*SOURCE RECORDS:*

※ ※ ※

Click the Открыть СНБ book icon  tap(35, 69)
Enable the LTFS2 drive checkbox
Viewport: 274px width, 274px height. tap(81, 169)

※ ※ ※

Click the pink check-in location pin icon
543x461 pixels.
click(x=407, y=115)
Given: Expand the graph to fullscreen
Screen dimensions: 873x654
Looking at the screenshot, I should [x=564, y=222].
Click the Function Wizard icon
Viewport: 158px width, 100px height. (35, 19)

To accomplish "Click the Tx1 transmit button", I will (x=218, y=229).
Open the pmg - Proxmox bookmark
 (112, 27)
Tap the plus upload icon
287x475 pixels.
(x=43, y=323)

※ ※ ※

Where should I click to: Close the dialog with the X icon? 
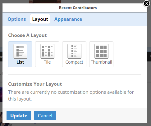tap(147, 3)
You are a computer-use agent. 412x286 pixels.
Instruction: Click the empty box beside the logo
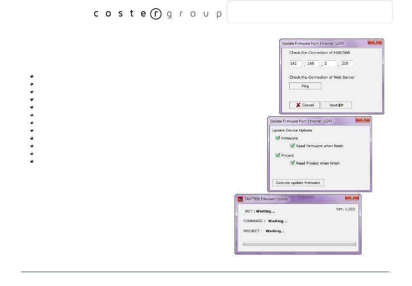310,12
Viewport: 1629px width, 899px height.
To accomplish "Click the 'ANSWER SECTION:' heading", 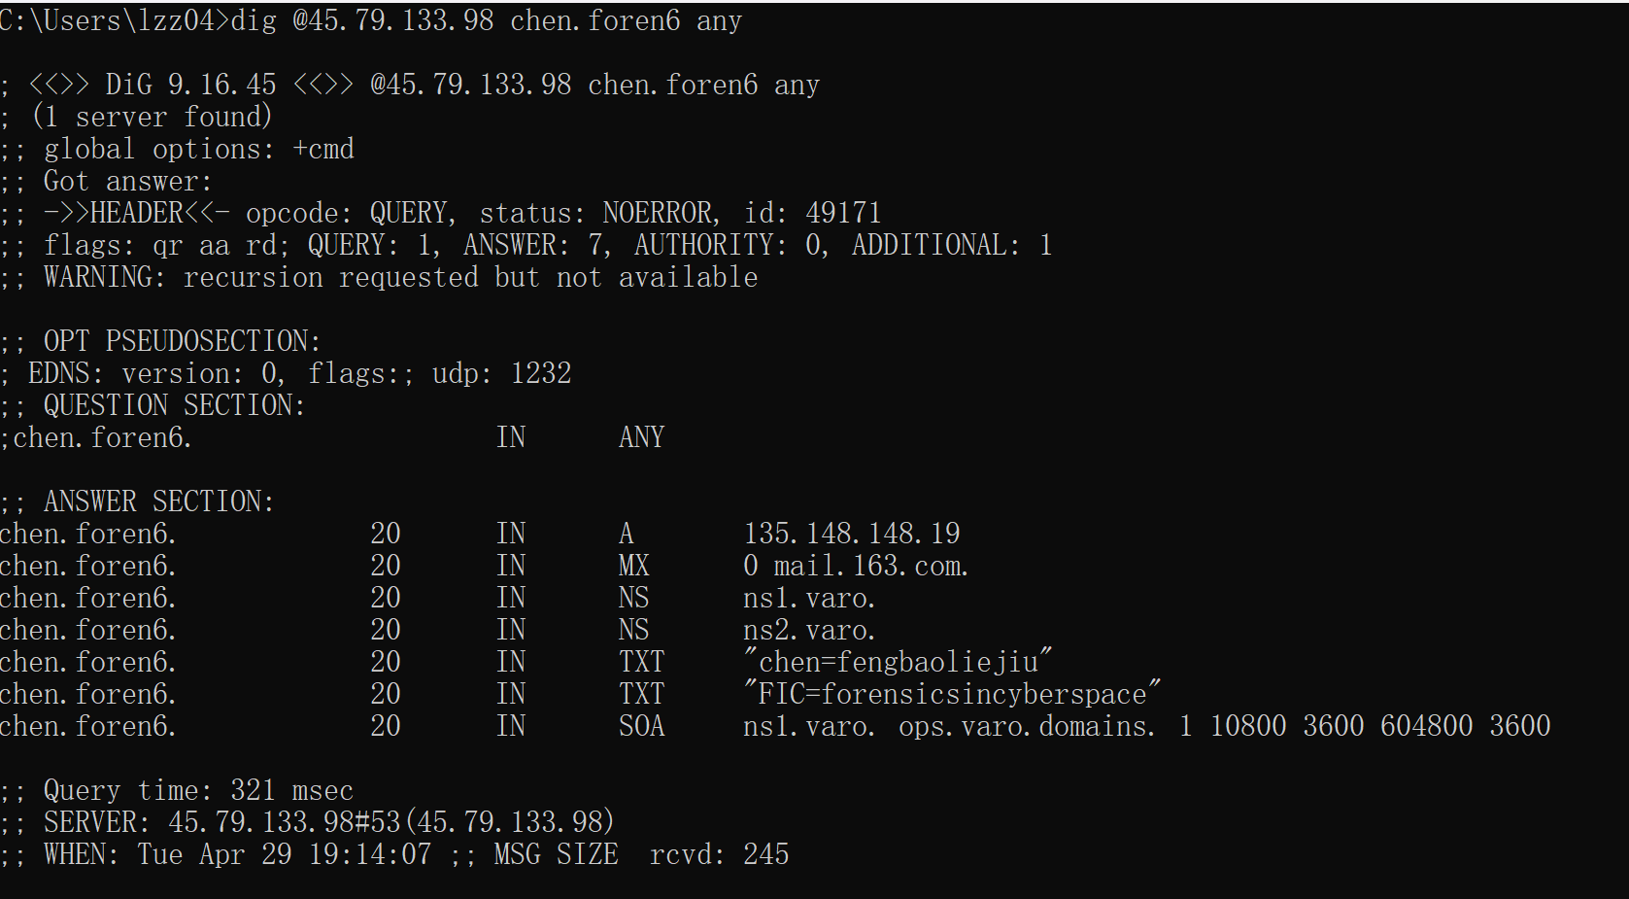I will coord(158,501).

※ ※ ※

*TASK:*
Rewrite everything from the line containing "Click the Открыть" down to the line containing "Viewport: 274px width, 274px" with "checkbox" swapped for "toggle". Leave everything else unchanged.

*FULL SOLUTION:*
Click the Открыть СНБ book icon  tap(35, 69)
Enable the LTFS2 drive toggle
Viewport: 274px width, 274px height. tap(81, 169)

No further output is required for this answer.